Leaving out the pictures, print exactly the lines from the one holding "Where should I click to: Click" to the last line of the entries below, both included, and nothing more.

---+---

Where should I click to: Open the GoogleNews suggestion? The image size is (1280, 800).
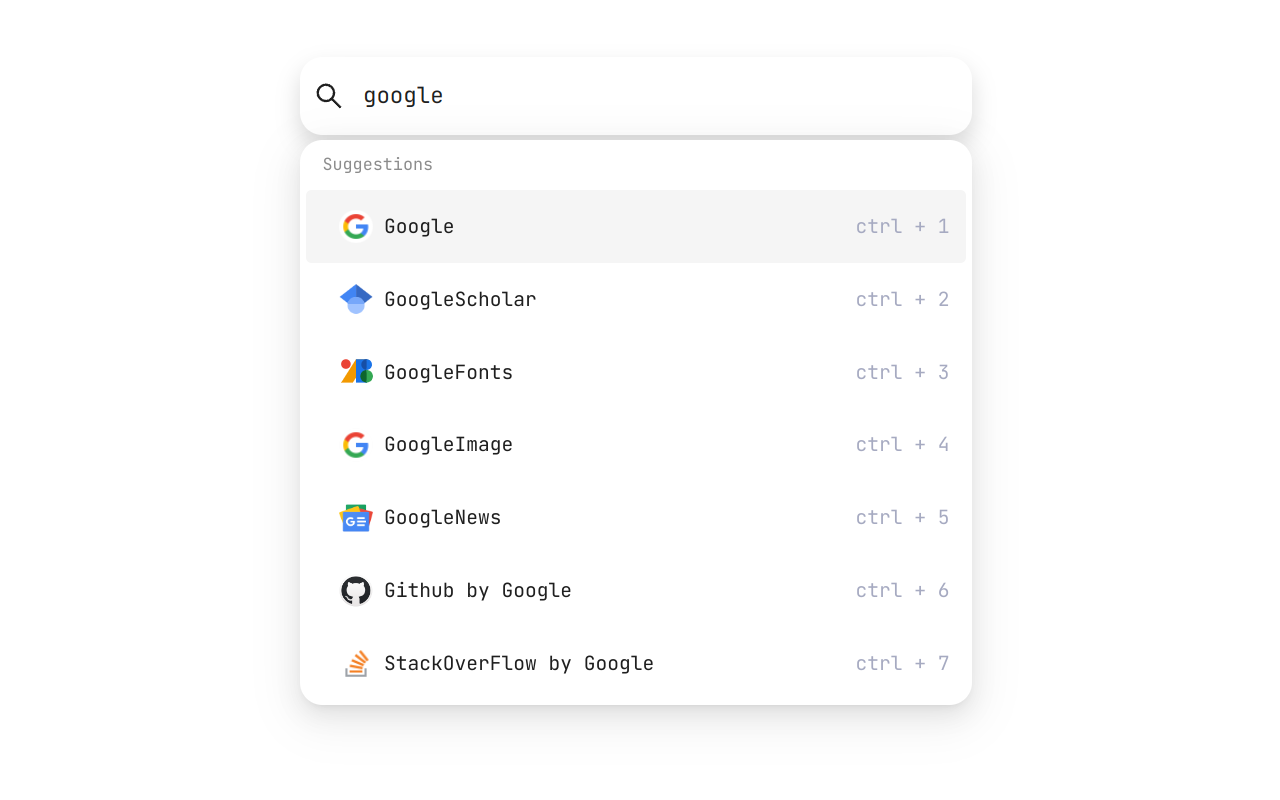[442, 518]
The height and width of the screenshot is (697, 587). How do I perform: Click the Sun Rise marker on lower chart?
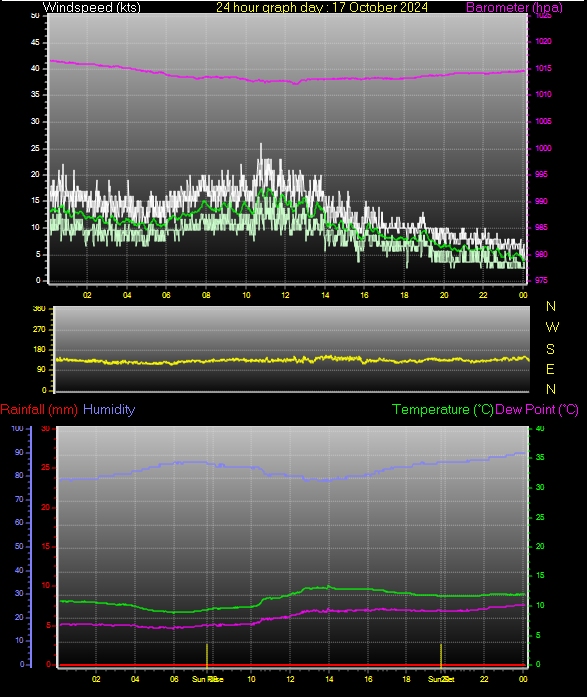(208, 679)
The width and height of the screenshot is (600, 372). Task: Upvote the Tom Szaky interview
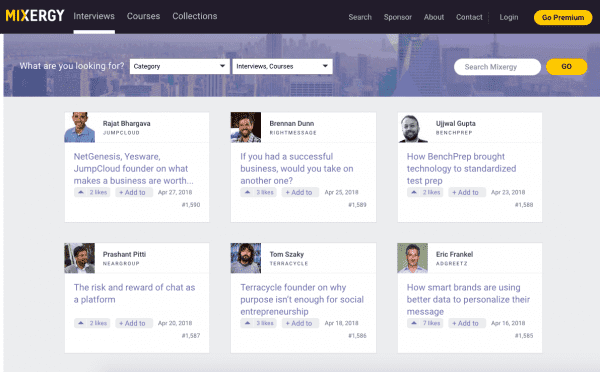coord(259,323)

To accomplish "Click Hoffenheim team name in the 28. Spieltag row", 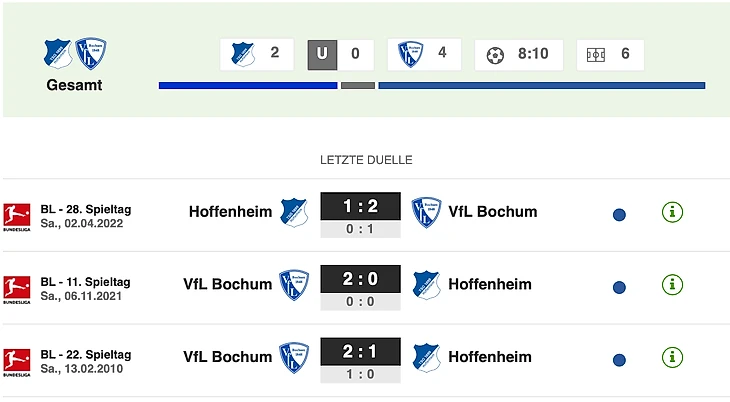I will pyautogui.click(x=230, y=212).

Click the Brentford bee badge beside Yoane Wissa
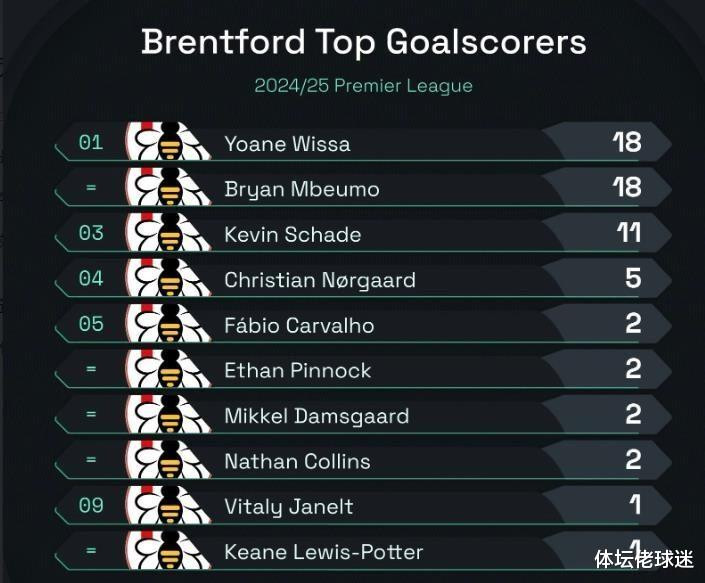pos(168,141)
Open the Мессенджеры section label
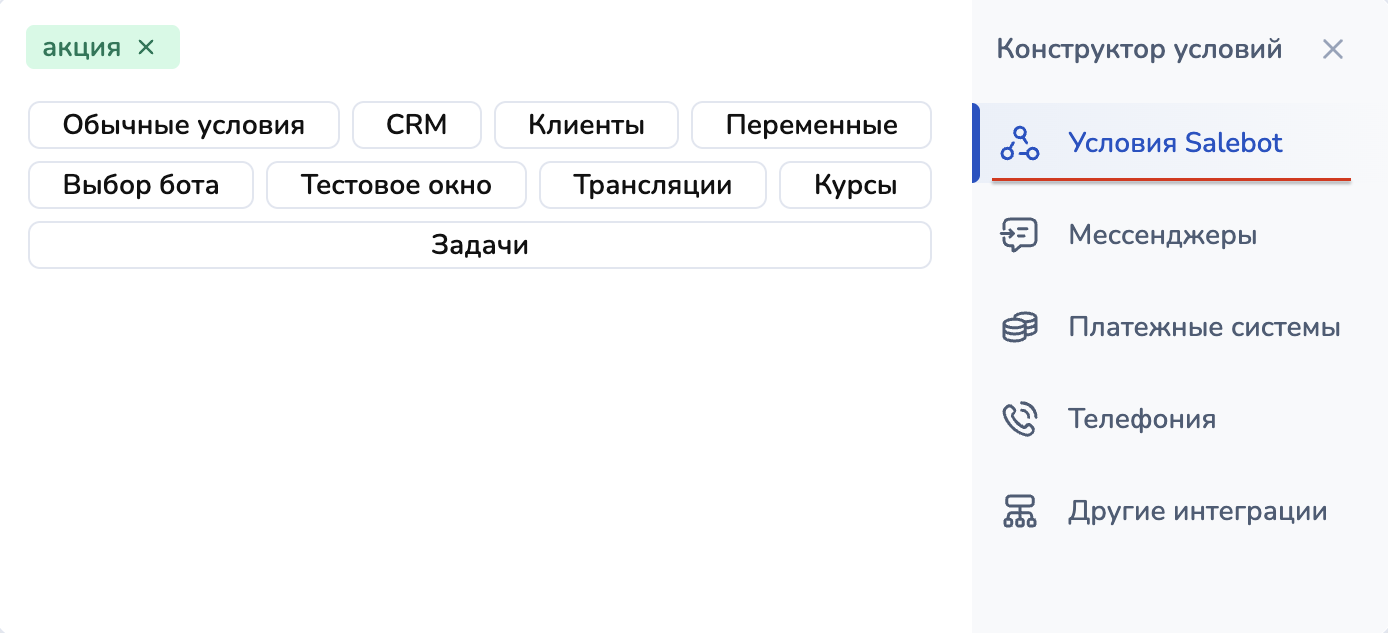This screenshot has height=633, width=1388. pos(1163,235)
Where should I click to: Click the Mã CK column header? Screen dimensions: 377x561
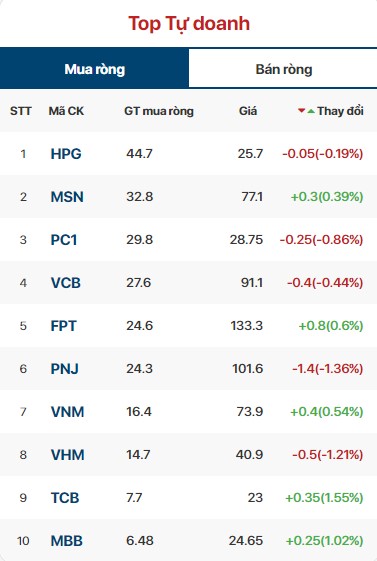click(66, 111)
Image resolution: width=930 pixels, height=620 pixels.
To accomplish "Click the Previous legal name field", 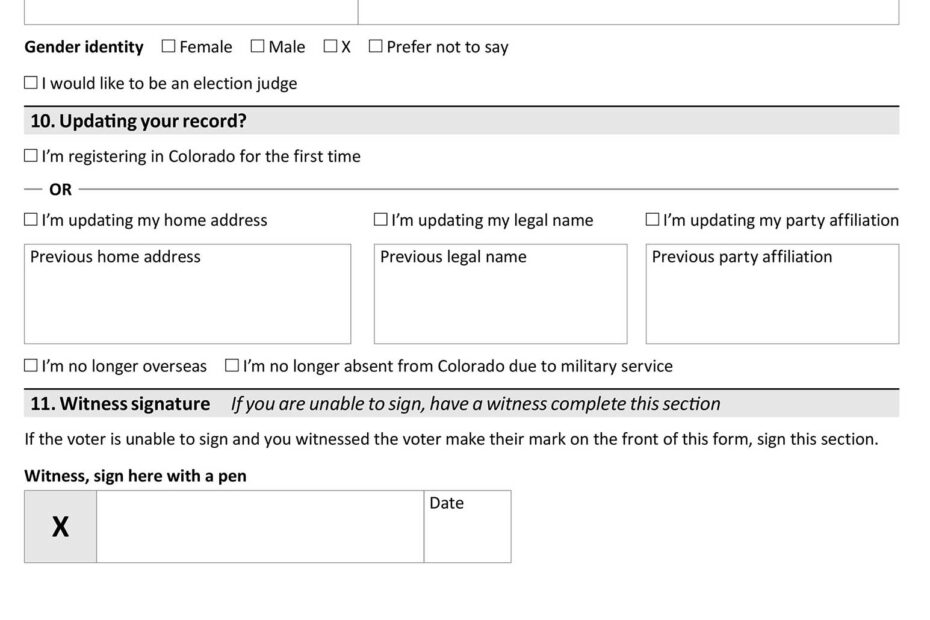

---+---

*Output of the exercise*:
Where should I click to: Click the Mã CK column header? Screen dimensions: 377x561
click(66, 111)
Image resolution: width=930 pixels, height=620 pixels.
To accomplish "Click the Previous legal name field", 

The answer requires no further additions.